WHAT TO DO: Starting at the line below that contains "How do I perform: Switch" and ending at the line that contains "You are a GUI", retype each line exactly as it stands, but omit the pictures.

MATERIAL TO PROCESS:

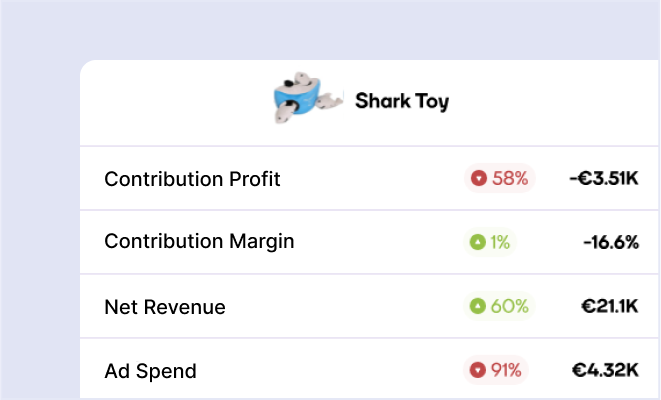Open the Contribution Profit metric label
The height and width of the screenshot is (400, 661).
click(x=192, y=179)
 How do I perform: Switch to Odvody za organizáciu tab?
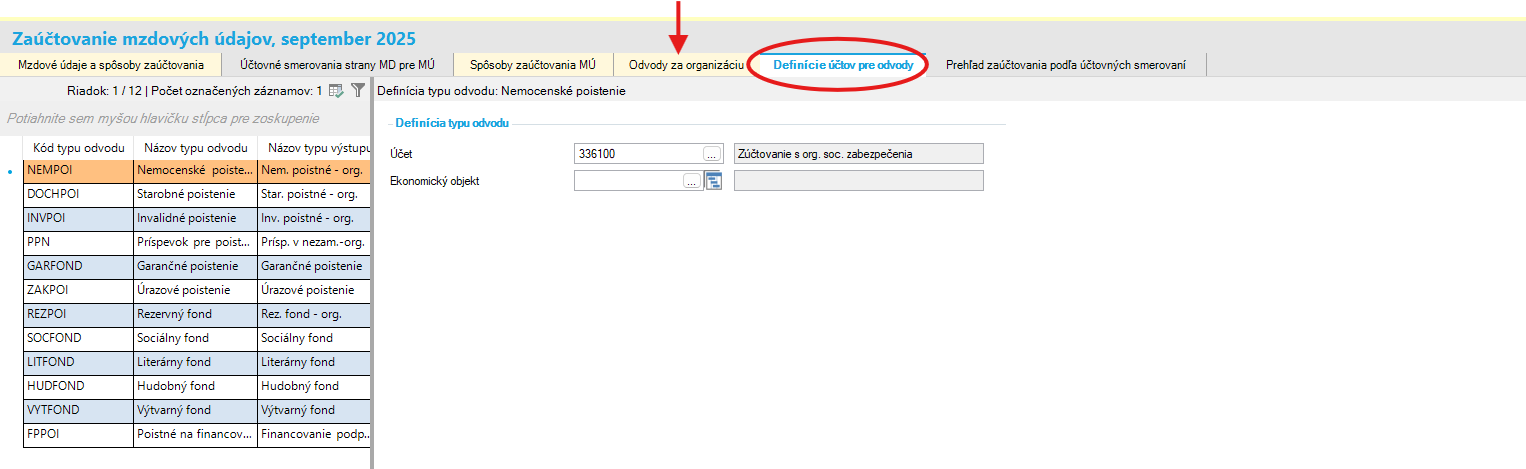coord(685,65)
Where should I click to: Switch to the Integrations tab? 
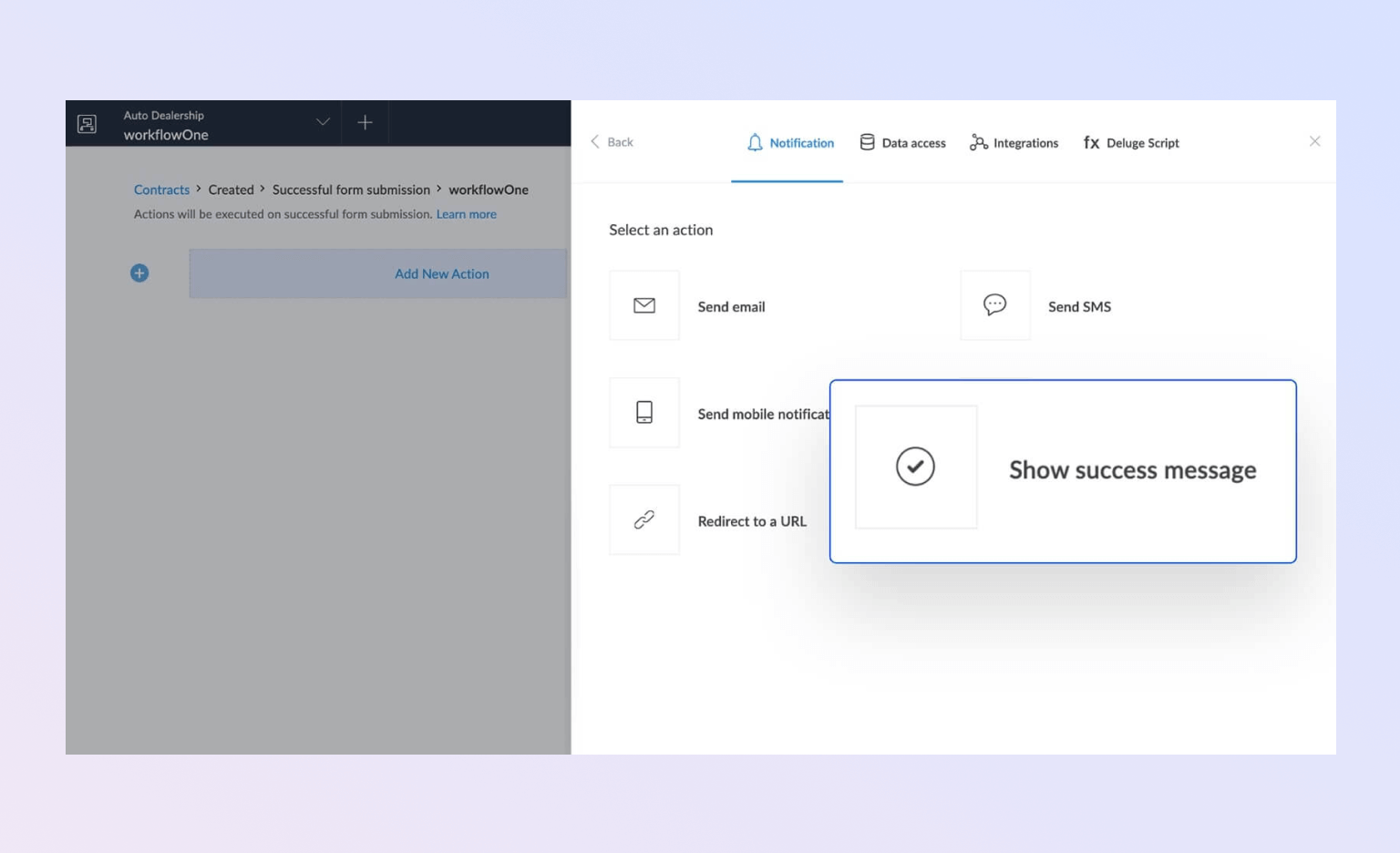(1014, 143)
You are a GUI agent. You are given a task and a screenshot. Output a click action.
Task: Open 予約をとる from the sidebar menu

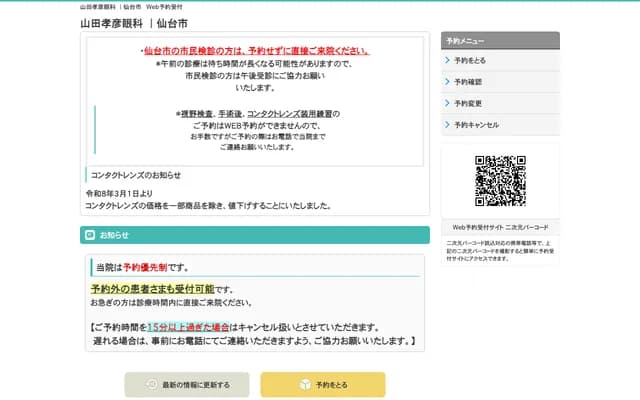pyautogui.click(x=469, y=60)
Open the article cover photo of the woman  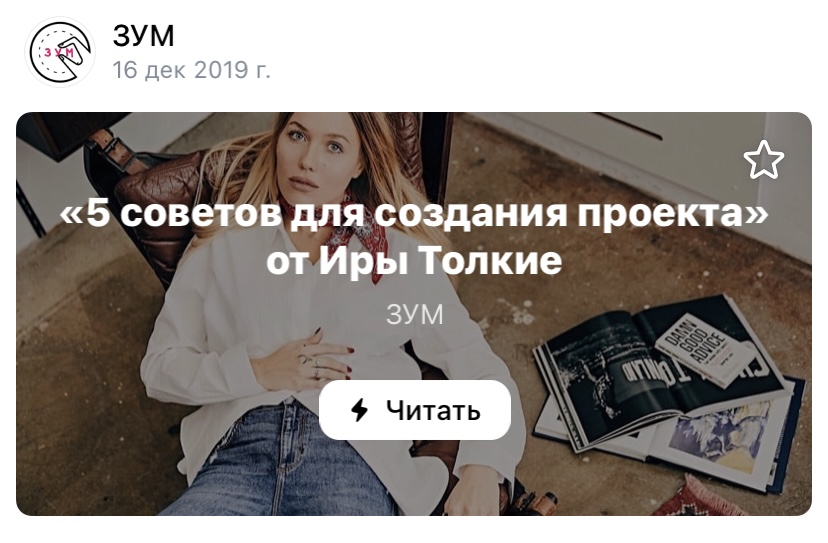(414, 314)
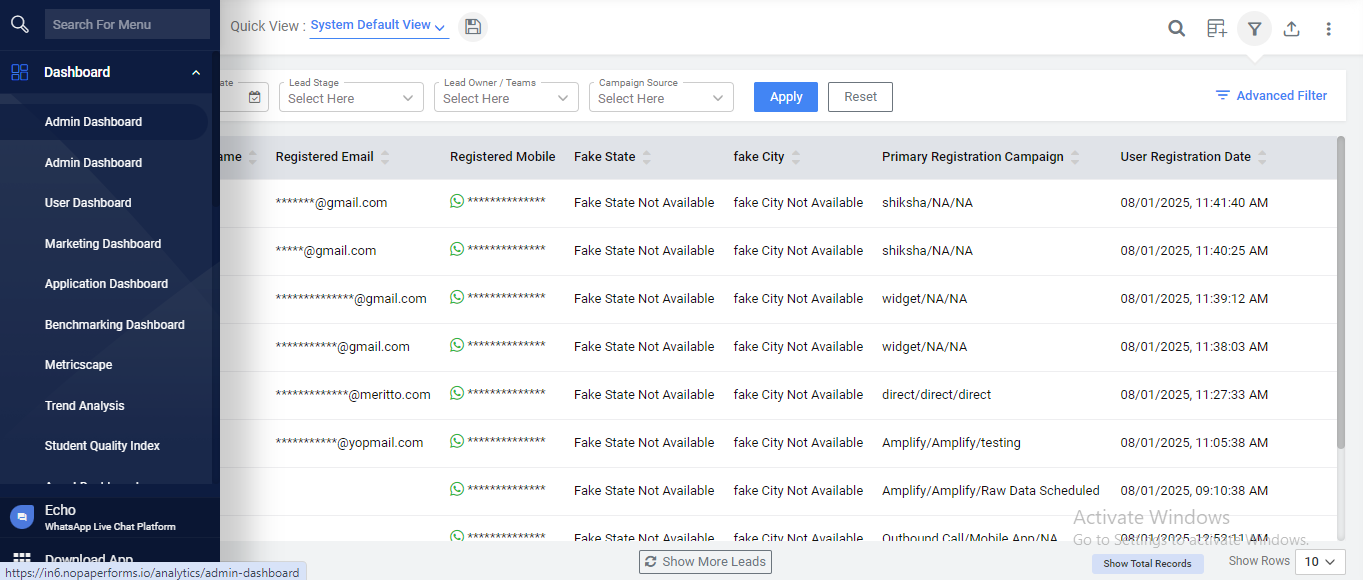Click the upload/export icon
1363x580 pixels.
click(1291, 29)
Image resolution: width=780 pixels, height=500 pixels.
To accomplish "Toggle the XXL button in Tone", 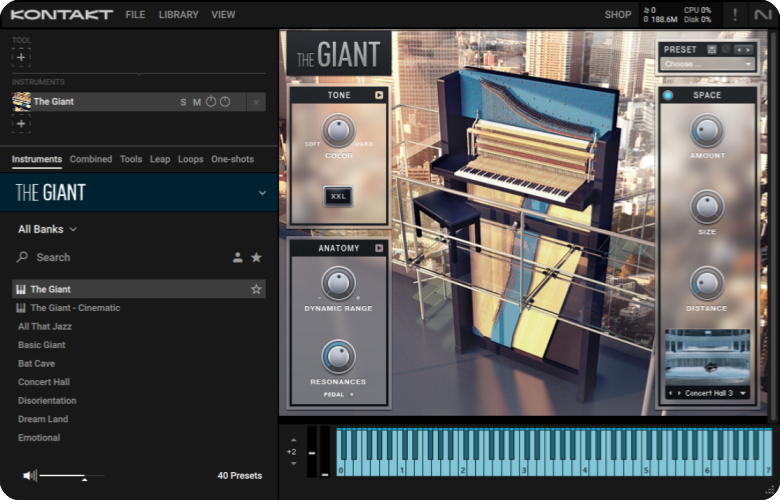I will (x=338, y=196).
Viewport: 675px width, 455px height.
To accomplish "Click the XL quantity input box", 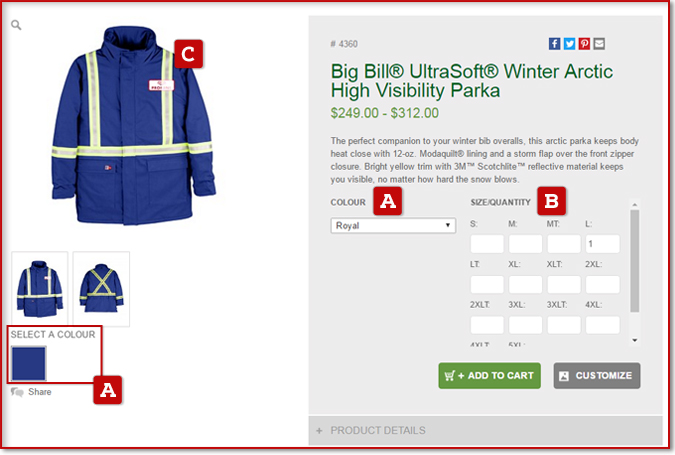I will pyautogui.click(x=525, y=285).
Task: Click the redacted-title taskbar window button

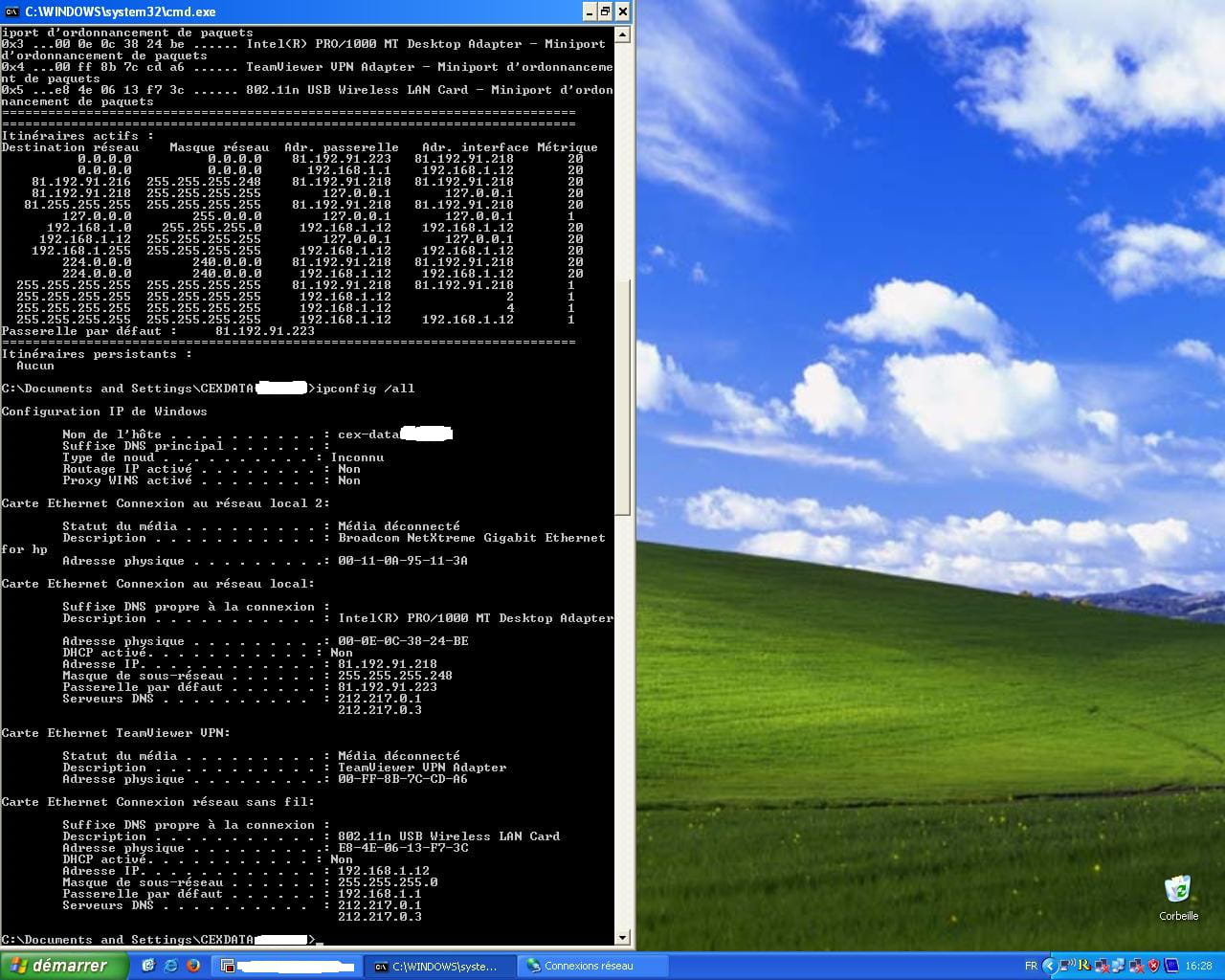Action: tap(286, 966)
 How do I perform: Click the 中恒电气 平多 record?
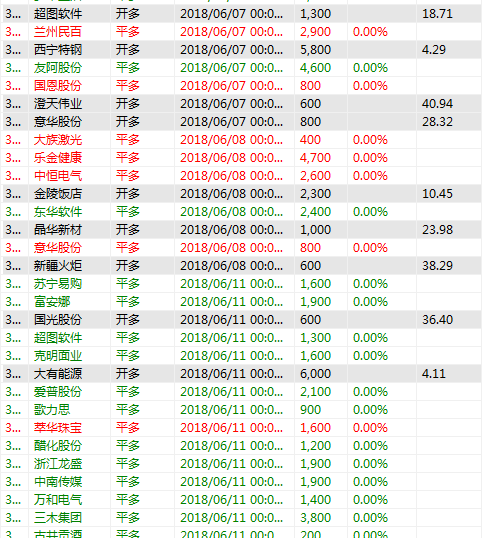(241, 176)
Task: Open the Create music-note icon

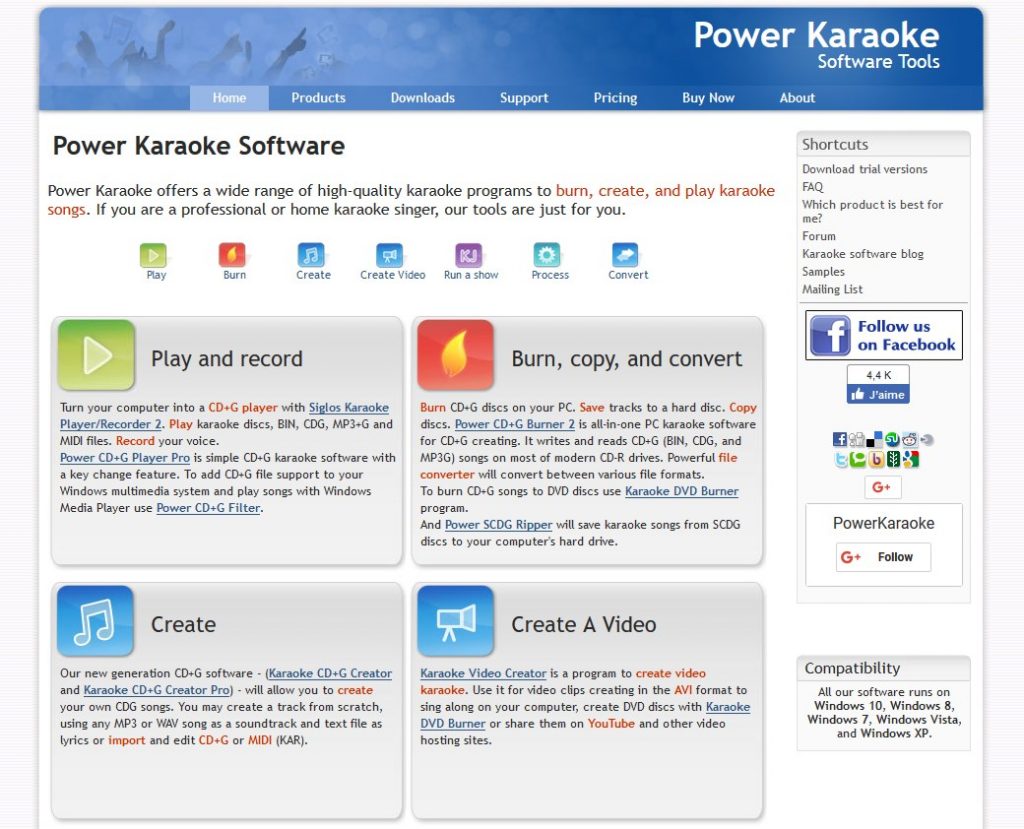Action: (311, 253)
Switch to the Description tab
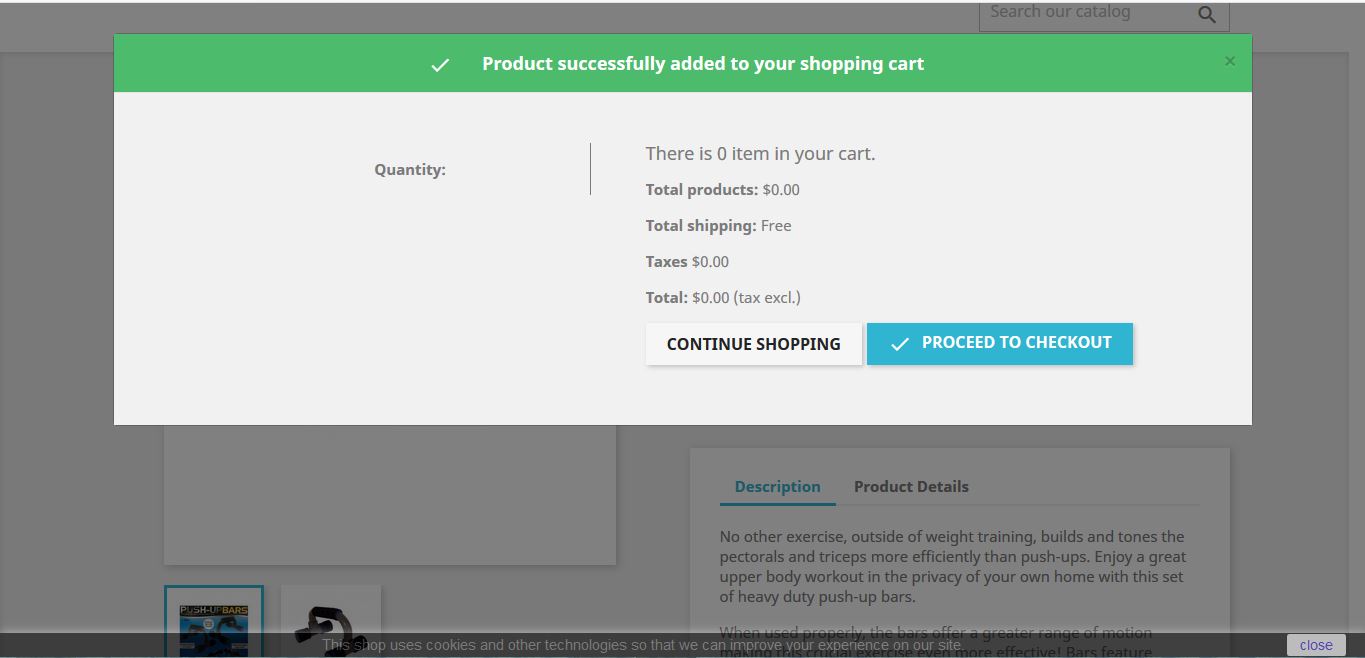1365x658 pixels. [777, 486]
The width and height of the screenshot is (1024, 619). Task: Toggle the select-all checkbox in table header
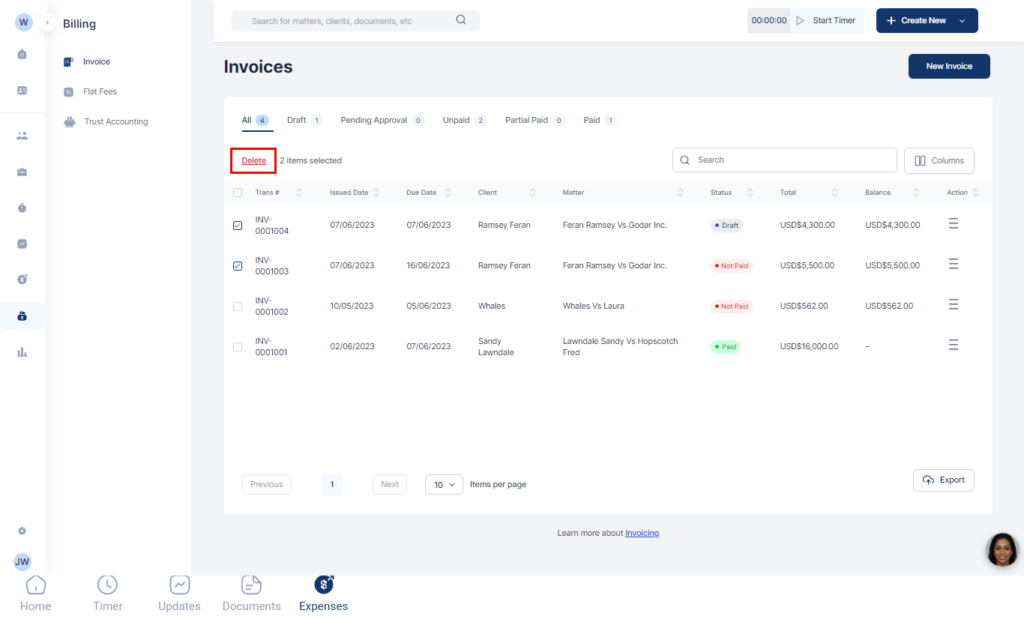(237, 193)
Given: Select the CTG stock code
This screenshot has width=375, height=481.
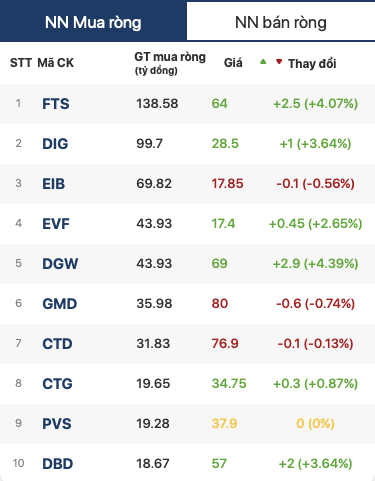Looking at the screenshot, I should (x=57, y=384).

RESPONSE:
 How do I perform: Switch to Odvody za organizáciu tab?
coord(685,65)
Where should I click to: Switch to the Integrations tab? 
(1014, 143)
You are a GUI agent. You are given a task and a screenshot. Output a click action.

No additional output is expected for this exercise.